Sıkıştırılmış video içerisine bilgi gizleyerek kolay dağıtım ve paylaşım gibi problemlere çözüm aranırken, kapasitenin düşmüş olması ise başka bir problemi ortaya çıkarmaktadır. Sıkıştırma algoritmalarının gereği olarak, sıkıştırılan dosya içerisindeki insan gözünün veya kulağının algılayamadığı bilgiler kalıcı olarak silinir. Bunun anlamı ise bilgi gizleme için kullanılacak olan örtü dosyasının boyutunun azalması ve sonuç olarak gizlenecek bilginin boyutunun azalmasıdır.

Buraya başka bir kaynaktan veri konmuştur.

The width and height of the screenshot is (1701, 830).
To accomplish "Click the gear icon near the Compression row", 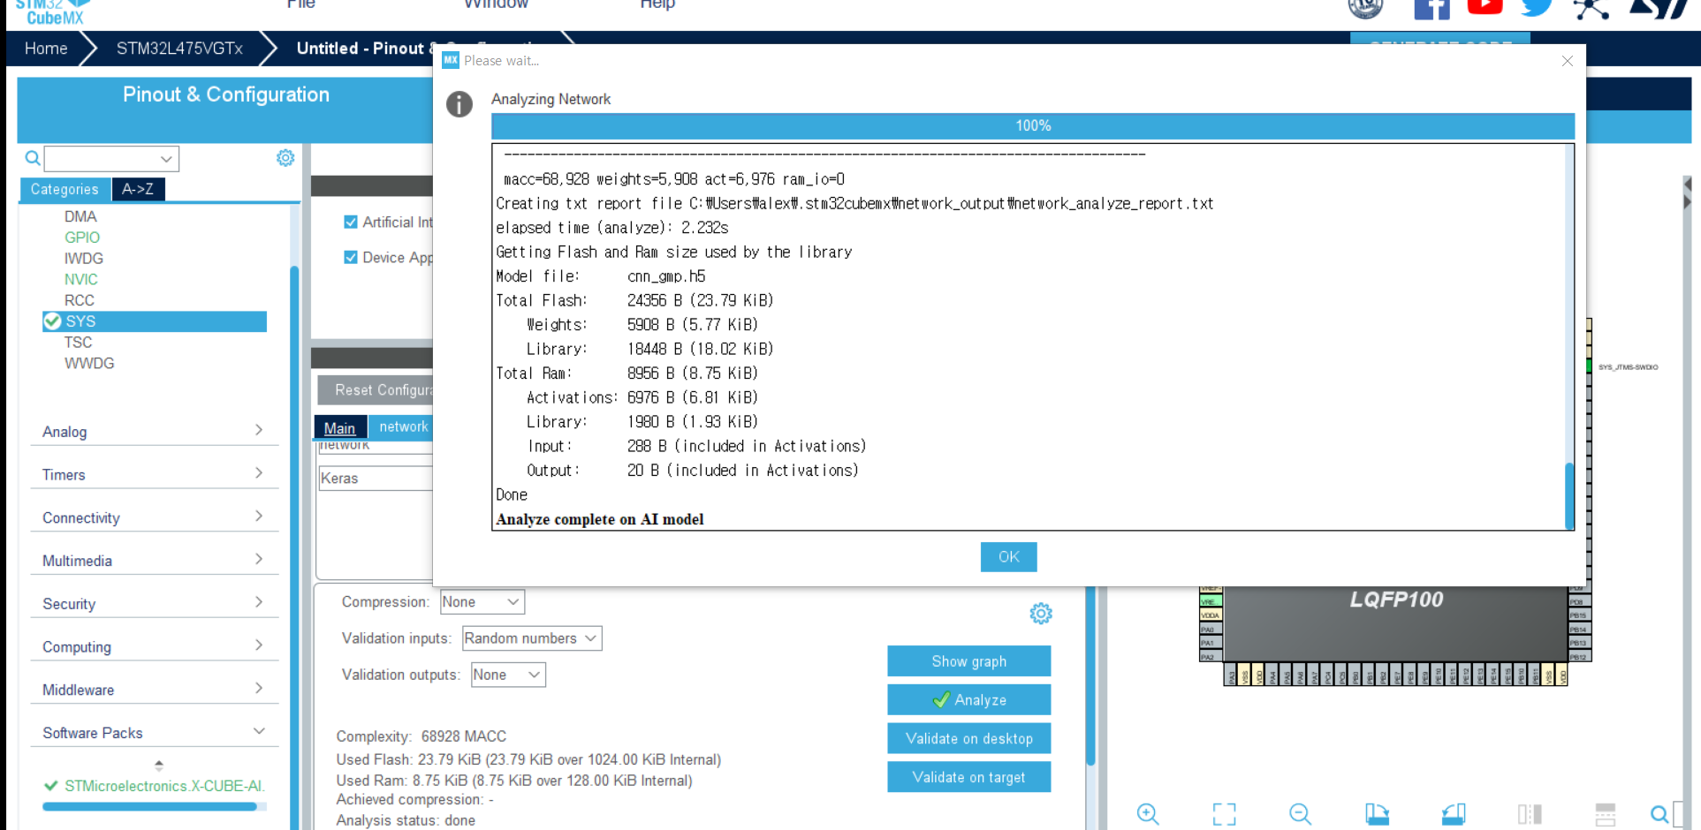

3.3.6. Ses dosyaları için sırörtme teknikleri

Internet üzerinde yaygın olarak ve kolaylıkla paylaşılabilmesi ses dosyalarının da gizli veri gömmede kullanılmasına neden olmuştur. Ses dosyaları için birçok sırörtme yöntemi geliştirilmiştir. Bu çalışmalardan önemli olan bazıları şunlardır;

− Düşük Bit Kodlama, − Yankı Gizleme, − Yayılı İzge − Diğer Yöntemler.

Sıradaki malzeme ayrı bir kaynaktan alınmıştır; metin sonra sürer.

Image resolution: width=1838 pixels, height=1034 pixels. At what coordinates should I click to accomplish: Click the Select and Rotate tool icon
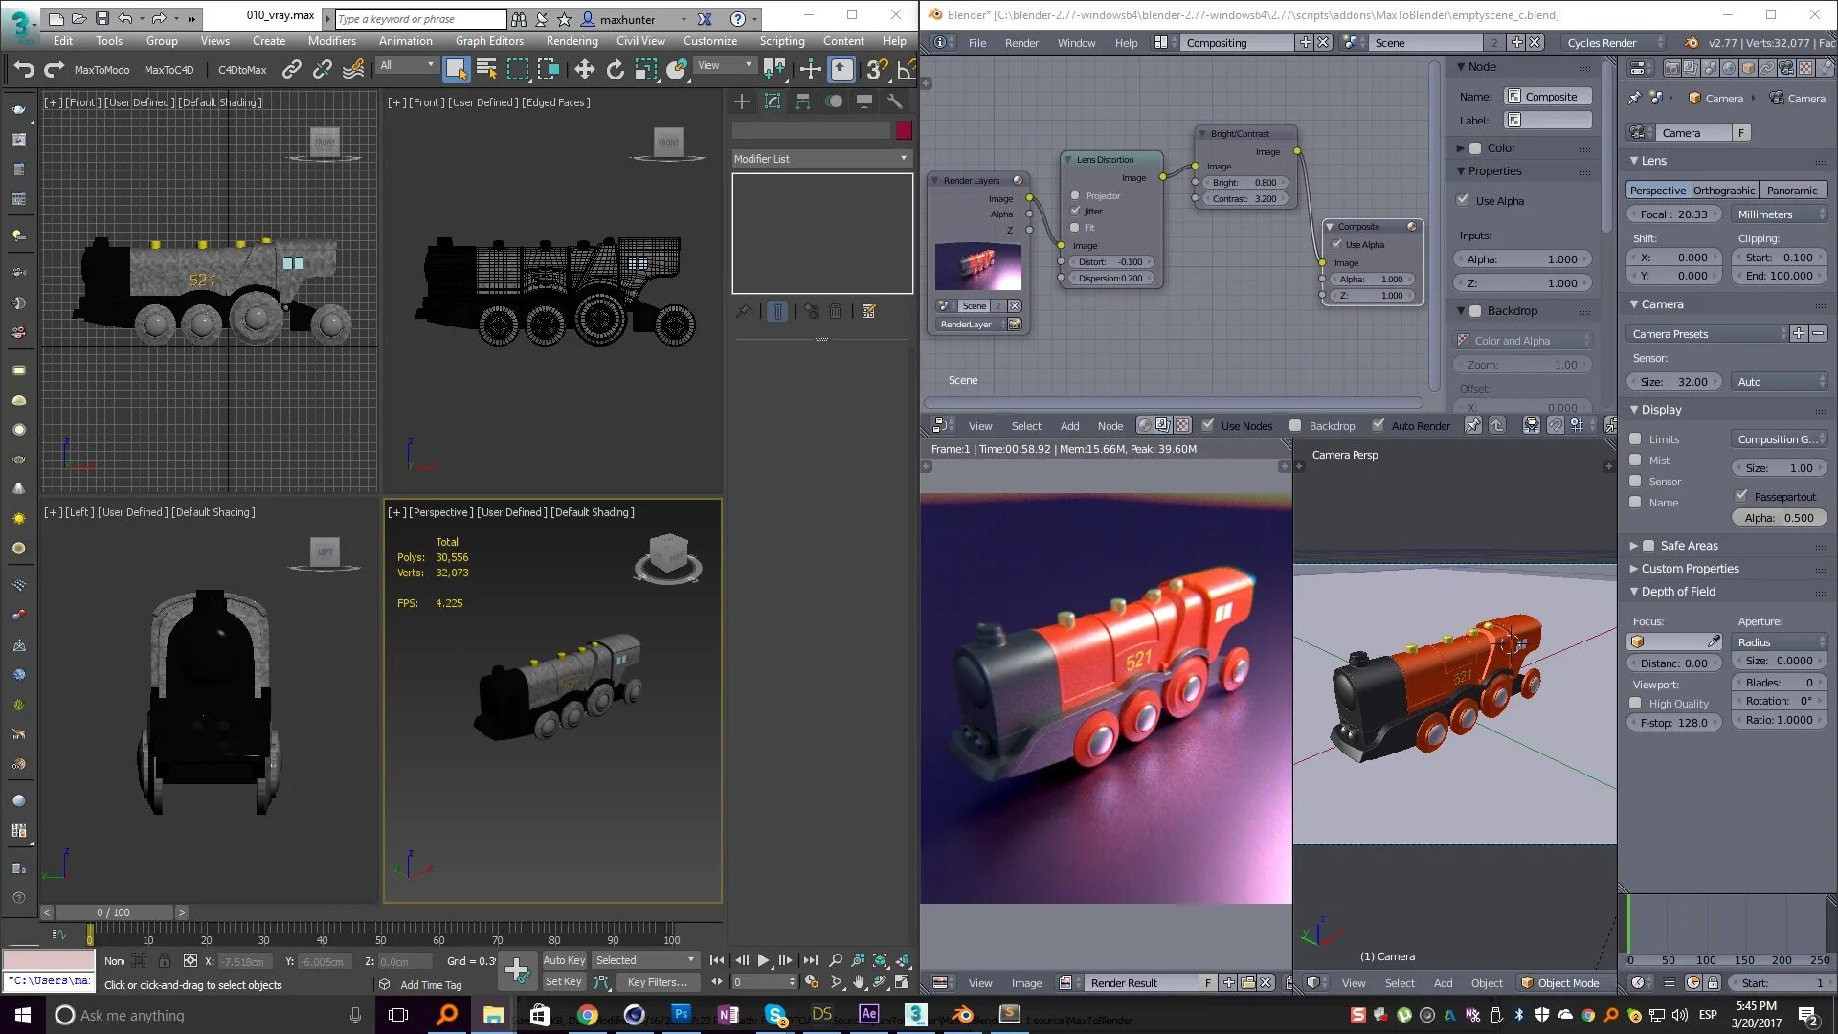tap(615, 69)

3.3.6.1. Düşük bit kodlama

Genellikle ses dosyası içerisine veri gizlemek için LSB metodunda olduğu gibi düşük değerlikli bitler kullanılır. Fakat bu yöntemin kullanılmasında karşılaşılan genel sorun, insan kulağının ses dosyasındaki bozulmaları algılayabilmesidir. Ayrıca bu yöntemde haberleşme kanalında oluşabilecek gürültü nedeniyle gizli verinin kaybedilmesi olasılığı yüksektir [58].

3.3.6.2. Yankı gizleme

Yankı gizleme yeni bir dönüşüm kodlama tekniğidir. İnsan kulağının ses dosyası içerisindeki kısa süreli yankıları (milisaniyeler mertebesinde) algılayamaması özelliğini kullanır. Bu yöntemde, ses dosyası içerisine bilgi gizlemek için ses dosyası

içerisindeki yankılardan faydalanır. Gecikme ve bağıl genlik değerlerine göre ses dosyasının içerisine yankı sinyali eklenir. Gizli veri ise bu yankı sinyali içerisine ‘0’ ve ‘1’ olarak kodlanır. Gecikme zamanı 0.5ms ile 2ms arasında, bağıl genlik ise yaklaşık 0.8 olarak seçilir [77].

3.3.6.3. Yayılı izge

Yayılı izge modülasyonu ses dosyalarında kullanılan bir başka gizleme yöntemidir. Bu yöntem frekans boyutunda ses sinyaline rastgele gürültü ekler. İletişim kanalındaki meydana gelebilecek olası kayıplara ve saldırılara karşı dayanıklı olmakla birlikte insan duyma sistemi tarafından algılanabilecek büyüklükte gürültüye neden olmaktadır.

3.3.6.4. Diğer yöntemler

Bir başka yöntem ise insan duyma sisteminin (İDS) modellenerek gömme işleminin yapılmasıdır. İnsan duyma sisteminin sınırında olmayan frekanslar kullanılarak bir bilginin ses dosyası içerisine gömülmesi mümkündür. Örneğin 20.000 Hz üzerindeki frekansların kullanılarak bilgiler ses dosyaları içerisine gizlenebilir [60].